Network Biology 2.0 part 1

The first day of the network biology symposium ended and I have a few impressions about the talks so far and I'm going to break this up into multiple blog posts across speakers.

There was a much greater emphasis on the biological results than on the algorithmic machinery to produce those results. Perhaps as a biological seminar this shouldn't have come as a surprise to anyone but I felt that the emphasis may have been a bit too much on results and less on a demonstration of the accuracy of the methodology and the novelty of the methods used.

That being said the biological implications presented here were very cool if not completely in my area of interest at times and some of the methodology used and things attempted has far reaching implications I believe.

The first speaker was George Church and he talked in broad strokes about the current state of the art in genomics and next gen sequencing. He made the point that I'm sure has been made previously that DNA sequencing technology is increasing at a rate of 10x/year in comparison to moore's law which is a rate of 1.5x/year.

He talked in length about the growth of various -omes that will allow for an increase in understanding of cancer and also made a big big point about how so far every attempt to anonymize biological data has failed and that the answer is not to anonymize but to get the informed consent of the subjects prior to the fact. He pimped his attempt to do this personalgenomes.org which looks very cool.

I'm glad to see some of the really famous people in biology get behind the idea of open science. Walled gardens of data are already hurting scientific advancement and our abilities to build useful tools to analyze the data and create predictive models.

What we can learn from google?

Since I'm stuck here waiting in the lobby I will talk a bit about something I've been thinking a lot about, large scale datasets and large scale machine learning. This poston google's blog a few days ago has had me thinking. A large number of biological problems are classification problems, does this genotype or this gene expression profile mean you'll get this phenotype, for instance is a hugely targeted goal in the research community. This is sort of relatedly the goal of a lot of GWAs studies, find SNPs X associated with phenotype Y.

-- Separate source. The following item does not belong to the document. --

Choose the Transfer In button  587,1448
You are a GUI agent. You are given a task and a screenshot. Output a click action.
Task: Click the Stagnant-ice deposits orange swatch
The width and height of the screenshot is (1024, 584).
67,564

However most of this data is walled off. Researchers don't want to share data, it takes extra time and it may help other people get papers out of the data that the original generator could have. In addition there have been problems with data across experiments being comparable, especially with microarrays.

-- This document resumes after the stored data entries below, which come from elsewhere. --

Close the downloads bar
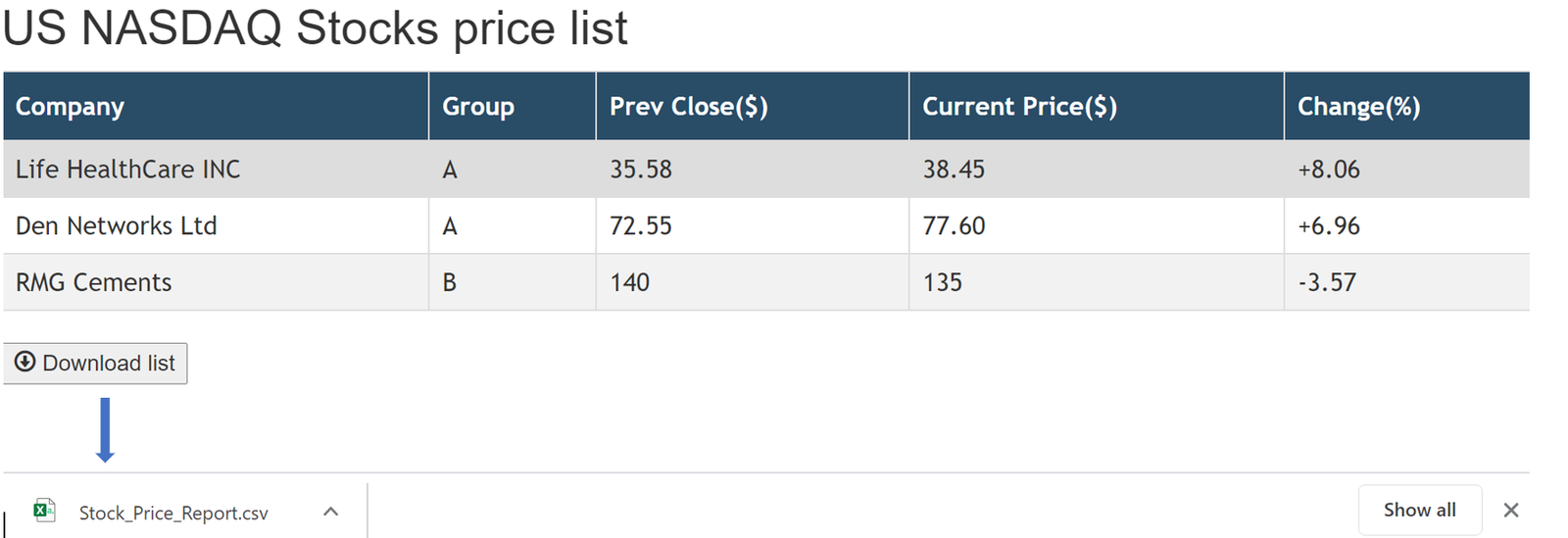 click(x=1511, y=511)
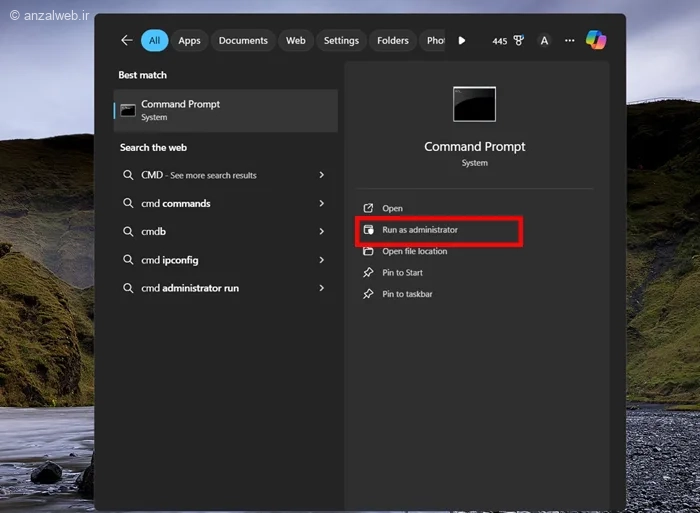Viewport: 700px width, 513px height.
Task: Open Copilot icon in search header
Action: click(596, 40)
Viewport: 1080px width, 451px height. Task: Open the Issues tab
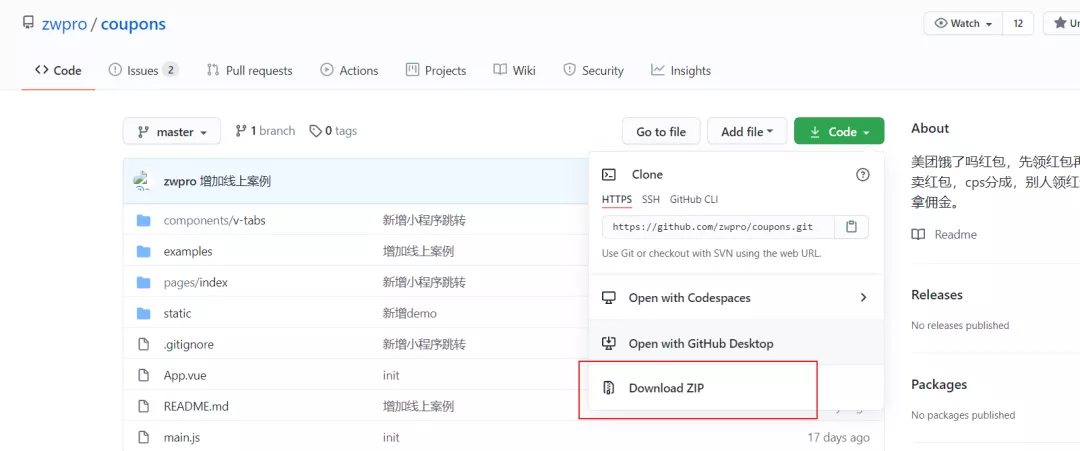pyautogui.click(x=143, y=70)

So I'd like to propose something that won't actually happen but would be nice if it did. If we created a simple, easy to use data collection and annotation database that was maintained by both the authors and others. GEO has the issue of the data only being updatable by the author which can lead to really out of date information. ArrayWiki attempts to solve this problem but it only deals with a somewhat antiquated technology, microarrays, and hasn't caught on hugely in popularity. A real time curated database would be a substantial investment but it would allow for us to build and leverage large scale machine learning tools like google is currently developing, which I think would allow for substantial scientific discovery

Network Biology 2.0

The main impetus behind starting this blog was that I wanted to follow in the vaunted footsteps of a friend and blog a conference. Now the time is upon us as I am sitting in the lobby of the broad institute waiting for the Network Biology 2.0 symposium to start. Network Biology 2.0is a symposium sponsored by GNSbiotech and the broad institute. I must say being somewhat of a country yokel in the wide world of science I feel somewhat awed being in this building.